◆ **MATERIAL PROVIDED**
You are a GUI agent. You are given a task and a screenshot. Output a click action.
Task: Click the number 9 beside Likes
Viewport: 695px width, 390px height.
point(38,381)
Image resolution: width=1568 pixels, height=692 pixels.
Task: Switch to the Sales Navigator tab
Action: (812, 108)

◆ **ACTIVITY**
Copy the listing word for word, leaving nothing out.

◆ **WRITTEN ANSWER**
You are a GUI agent. You are given a task and a screenshot. Output a click action.
Task: Click the number 9 beside Likes
Viewport: 695px width, 390px height.
point(38,381)
Image resolution: width=1568 pixels, height=692 pixels.
Task: Switch to the Sales Navigator tab
Action: (812, 108)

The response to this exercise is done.